Одна из постоянных критических замечаний в адрес этики добродетели в целом заключается в том, что она часто предлагает эгоцентричные модели этического пути; однако существует долгая история, особенно в буддийских философских кругах, подчеркивающая сострадание как основной компонент полноценной и осмысленной жизни. Это утверждение не относится исключительно к буддизму. Значительные теоретики феминистской этики, такие как Аннетт Байер и Патриция Хилл Коллинз, пришли к аналогичным выводам, хотя в предпочитаемой ими терминологии часто упоминается эмпатия и "этика заботы". Иными словами, акцент на важности сострадания, солидарности и взаимности в полноценной жизни присутствует в ряде совершенно разных этических систем.
Сострадание в данном случае не может быть простым сочувствием. Как будет показано в следующем разделе, оно также не просто эмоция; скорее, оно означает образ мышления, направленный на работу на благо других. Аргумент в пользу центральности этой добродетели заключается в том, что наша жизнь связана с отношениями. В каком-то значительном смысле мы процветаем или не процветаем вместе. Если вы хотите, чтобы вы процветали сами, вы должны сосредоточиться на процветании других.

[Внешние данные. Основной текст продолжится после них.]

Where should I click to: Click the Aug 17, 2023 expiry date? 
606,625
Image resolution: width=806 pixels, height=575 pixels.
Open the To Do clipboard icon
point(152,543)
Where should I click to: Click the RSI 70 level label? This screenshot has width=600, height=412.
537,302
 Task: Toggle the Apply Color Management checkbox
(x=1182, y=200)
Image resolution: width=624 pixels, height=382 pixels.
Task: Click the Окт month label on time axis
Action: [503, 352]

Процветание человека как цель - это во многом восстановление ранних корней гуманистических дисциплин. Я не утверждаю, что изучение гуманитарных наук само по себе делает людей более этичными; скорее, я вижу в каждой дисциплине потенциал для восстановления специфических целей или функций, которые будут направлены на различные аспекты человеческого процветания. Хотя я стремлюсь разрушить дисциплинарные силосы в пользу более широкой гуманитарной науки, мы можем представить, как существующие дисциплины восстанавливают ценность своих объектов (возможно, теперь более хрупких, учитывая критику, которую я сделал в предыдущих главах) для целей Счастья.

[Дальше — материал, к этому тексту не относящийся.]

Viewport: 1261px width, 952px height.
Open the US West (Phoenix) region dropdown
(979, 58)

Повторимся, что если коллективная (даже поливалентная) цель принята, то она допускает вполне объективное обсуждение того, что потребуется для достижения этих целей. Это означает, например, что социология должна строить лучшее общество, политическая теория - формулировать более справедливую политику, литературоведение и эстетика - учить наслаждаться и восстанавливать репрезентацию как источник этических моделей.